In Python when I render a unicode character, e.g. a Chinese character, with a selected font, sometimes the font is incomplete regarding the common unicode characters, and can't render the unicode character in question. In those cases, if I call the "print" function, the output usually just look like a square box, regardless what the underlying unicode character should look like.

Of course, once I print the unicode character, I can look at the output and then determine that the chosen font misses the particular unicode character. But is there a way to tell before I print, automatically, without having to resort to my own human eyes to determine if a character is included in the font?

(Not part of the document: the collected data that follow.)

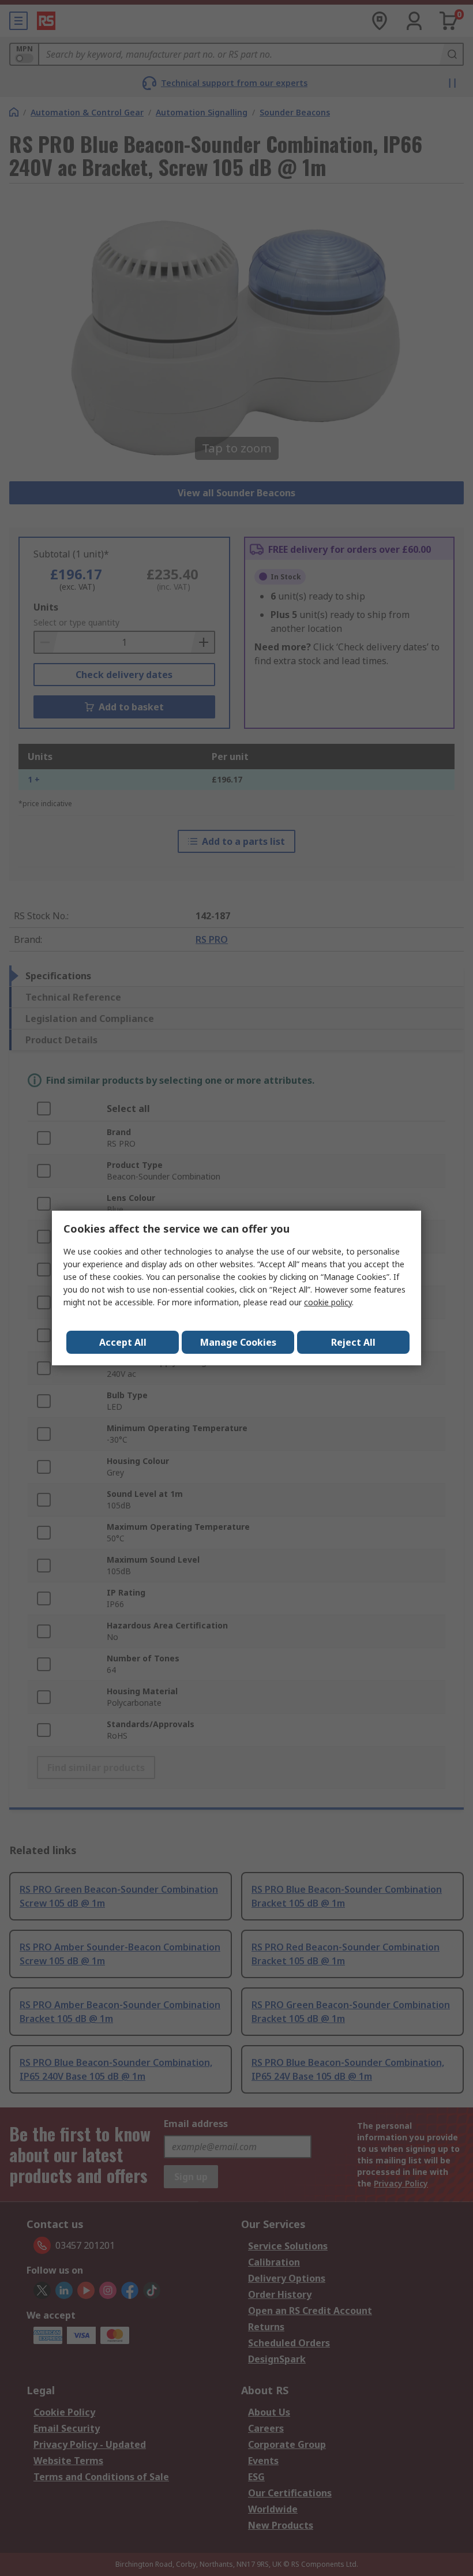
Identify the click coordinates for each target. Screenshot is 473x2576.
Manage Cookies (238, 1342)
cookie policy (328, 1302)
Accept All (123, 1342)
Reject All (353, 1342)
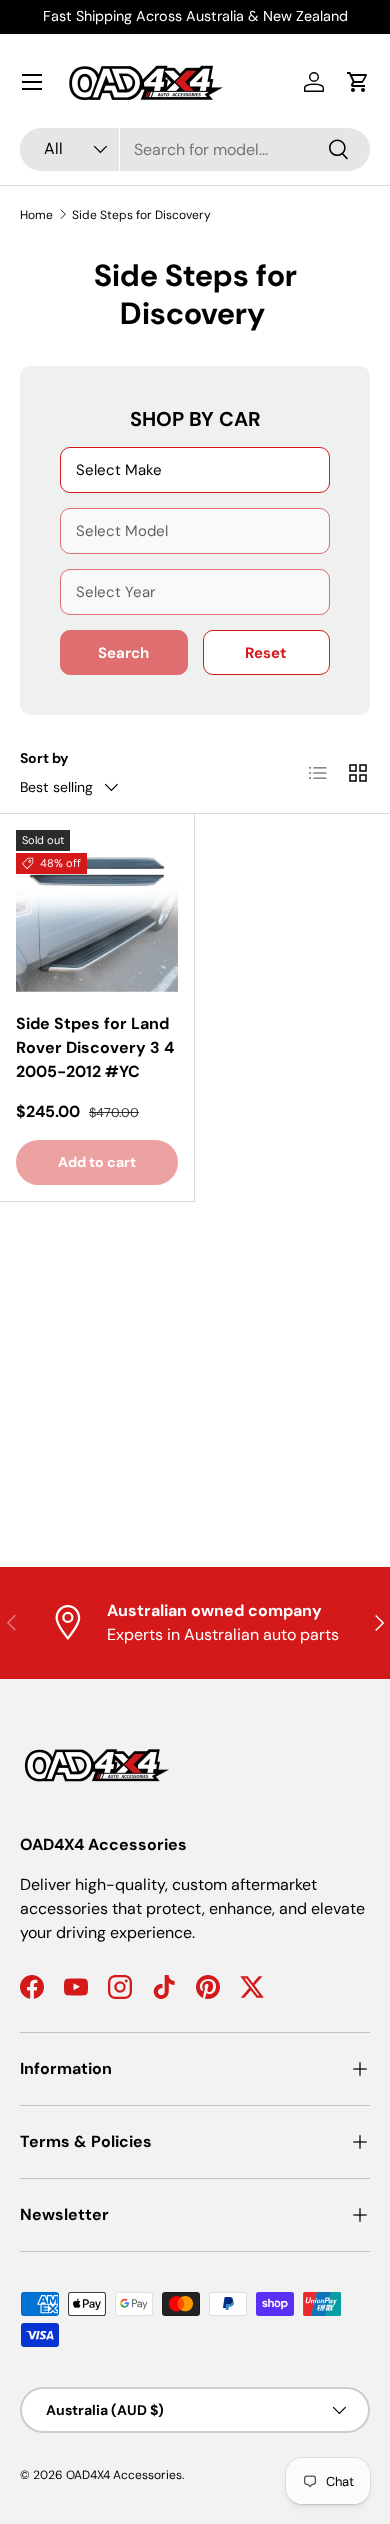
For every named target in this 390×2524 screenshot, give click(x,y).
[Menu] (32, 82)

I'd also clarify that I know of fonts that are more complete than others. My question is NOT which font I can use so that if I call "print" I'd generally have a reasonable output. Please also ignore the question of how I print the character or if I actually want to print a character. My question is simply, for any given font, how do I tell if a unicode character is missing from the font, without using any manual process relying on human judgement of the output.

1
OS probably makes a difference, which one are you using?Mark Ransom
How do you know what font is even being used when calling print? Text on stdout could be going to a terminal, a file, some other application... In short, this question is not answerable without more constraints.gz.
I think you are both missing my point. Regardless whether or how I print the character, I just want to know if a character is included in a font.MichM
You ask about rendering, but reject rendering, so isn't your question actually just "How to test font data for undefined characters in Python?". Which font data?handle
@gz. "Which font is used by console" or "determine if print is going to console" would be two additional questions that could be (or perhaps have been) asked. I think this question as worded stands well on its own, if only the detail of which OS would be included. If you're leaving an answer, perhaps those other considerations could be addressed to make the answer more complete.Mark Ransom

1 Answers

14
votes

See https://unix.stackexchange.com/questions/247108/how-to-find-out-which-unicode-codepoints-are-defined-in-a-ttf-file

In short, one can install the fonttools package, supply it with the path to any .ttf font file of interest, and check if the long form of the unicode character of interest is included in the font file's unicode map table.

from fontTools.ttLib import TTFont
font = TTFont(fontpath)   # specify the path to the font in question


def char_in_font(unicode_char, font):
    for cmap in font['cmap'].tables:
        if cmap.isUnicode():
            if ord(unicode_char) in cmap.cmap:
                return True
    return False

Then just call the char_in_font function to check if the unicode character is included in the font.